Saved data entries

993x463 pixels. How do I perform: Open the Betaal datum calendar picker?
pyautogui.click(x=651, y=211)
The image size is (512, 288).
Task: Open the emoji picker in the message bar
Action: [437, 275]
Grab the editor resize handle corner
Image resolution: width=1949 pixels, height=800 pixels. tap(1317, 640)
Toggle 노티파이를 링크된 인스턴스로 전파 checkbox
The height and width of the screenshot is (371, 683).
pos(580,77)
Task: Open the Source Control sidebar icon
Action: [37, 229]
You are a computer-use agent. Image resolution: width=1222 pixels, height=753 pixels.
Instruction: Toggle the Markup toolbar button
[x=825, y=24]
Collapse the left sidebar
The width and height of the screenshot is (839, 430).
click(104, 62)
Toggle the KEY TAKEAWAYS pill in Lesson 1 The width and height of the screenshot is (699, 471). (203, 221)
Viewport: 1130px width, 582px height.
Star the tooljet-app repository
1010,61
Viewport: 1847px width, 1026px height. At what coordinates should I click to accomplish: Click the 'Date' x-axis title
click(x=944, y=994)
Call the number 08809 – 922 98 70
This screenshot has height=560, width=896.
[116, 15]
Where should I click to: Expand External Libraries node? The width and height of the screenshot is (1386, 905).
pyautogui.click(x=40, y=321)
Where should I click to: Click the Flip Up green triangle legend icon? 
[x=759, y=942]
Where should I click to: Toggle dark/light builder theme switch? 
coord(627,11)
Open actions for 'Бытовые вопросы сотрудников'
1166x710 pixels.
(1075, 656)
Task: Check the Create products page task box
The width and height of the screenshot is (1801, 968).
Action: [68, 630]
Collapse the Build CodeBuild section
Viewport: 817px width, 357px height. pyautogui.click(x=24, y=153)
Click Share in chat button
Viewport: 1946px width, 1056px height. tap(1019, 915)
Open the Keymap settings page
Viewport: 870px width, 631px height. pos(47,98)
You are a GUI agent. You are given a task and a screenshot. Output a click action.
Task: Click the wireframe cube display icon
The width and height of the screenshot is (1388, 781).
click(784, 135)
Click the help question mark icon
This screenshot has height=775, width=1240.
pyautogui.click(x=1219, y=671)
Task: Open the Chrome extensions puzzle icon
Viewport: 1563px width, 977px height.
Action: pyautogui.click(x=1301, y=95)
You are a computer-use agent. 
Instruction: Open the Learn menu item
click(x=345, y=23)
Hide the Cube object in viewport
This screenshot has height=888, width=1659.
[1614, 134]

# TO DO
Every record above needs to be repeated word for word.

# RESPONSE FOR THIS EXERCISE
993x463 pixels. How do I perform: Open the Betaal datum calendar picker?
pyautogui.click(x=651, y=211)
The image size is (512, 288).
Task: Open the emoji picker in the message bar
Action: [437, 275]
Grab the editor resize handle corner
Image resolution: width=1949 pixels, height=800 pixels. tap(1317, 640)
Toggle 노티파이를 링크된 인스턴스로 전파 checkbox
The height and width of the screenshot is (371, 683).
pos(580,77)
Task: Open the Source Control sidebar icon
Action: [37, 229]
You are a computer-use agent. Image resolution: width=1222 pixels, height=753 pixels.
Instruction: Toggle the Markup toolbar button
[x=825, y=24]
Collapse the left sidebar
The width and height of the screenshot is (839, 430).
click(104, 62)
Toggle the KEY TAKEAWAYS pill in Lesson 1 The width and height of the screenshot is (699, 471). (203, 221)
Viewport: 1130px width, 582px height.
Star the tooljet-app repository
1010,61
Viewport: 1847px width, 1026px height. At what coordinates should I click to accomplish: Click the 'Date' x-axis title
click(x=944, y=994)
Call the number 08809 – 922 98 70
This screenshot has height=560, width=896.
[116, 15]
Where should I click to: Expand External Libraries node? The width and height of the screenshot is (1386, 905).
pyautogui.click(x=40, y=321)
Where should I click to: Click the Flip Up green triangle legend icon? 
[x=759, y=942]
Where should I click to: Toggle dark/light builder theme switch? 
coord(627,11)
Open actions for 'Бытовые вопросы сотрудников'
1166x710 pixels.
(1075, 656)
Task: Check the Create products page task box
The width and height of the screenshot is (1801, 968).
Action: [68, 630]
Collapse the Build CodeBuild section
Viewport: 817px width, 357px height. pyautogui.click(x=24, y=153)
Click Share in chat button
Viewport: 1946px width, 1056px height. tap(1019, 915)
Open the Keymap settings page
Viewport: 870px width, 631px height. pos(47,98)
You are a GUI agent. You are given a task and a screenshot. Output a click action.
Task: Click the wireframe cube display icon
The width and height of the screenshot is (1388, 781).
click(784, 135)
Click the help question mark icon
This screenshot has height=775, width=1240.
pyautogui.click(x=1219, y=671)
Task: Open the Chrome extensions puzzle icon
Viewport: 1563px width, 977px height.
Action: pyautogui.click(x=1301, y=95)
You are a computer-use agent. 
Instruction: Open the Learn menu item
click(x=345, y=23)
Hide the Cube object in viewport
This screenshot has height=888, width=1659.
[1614, 134]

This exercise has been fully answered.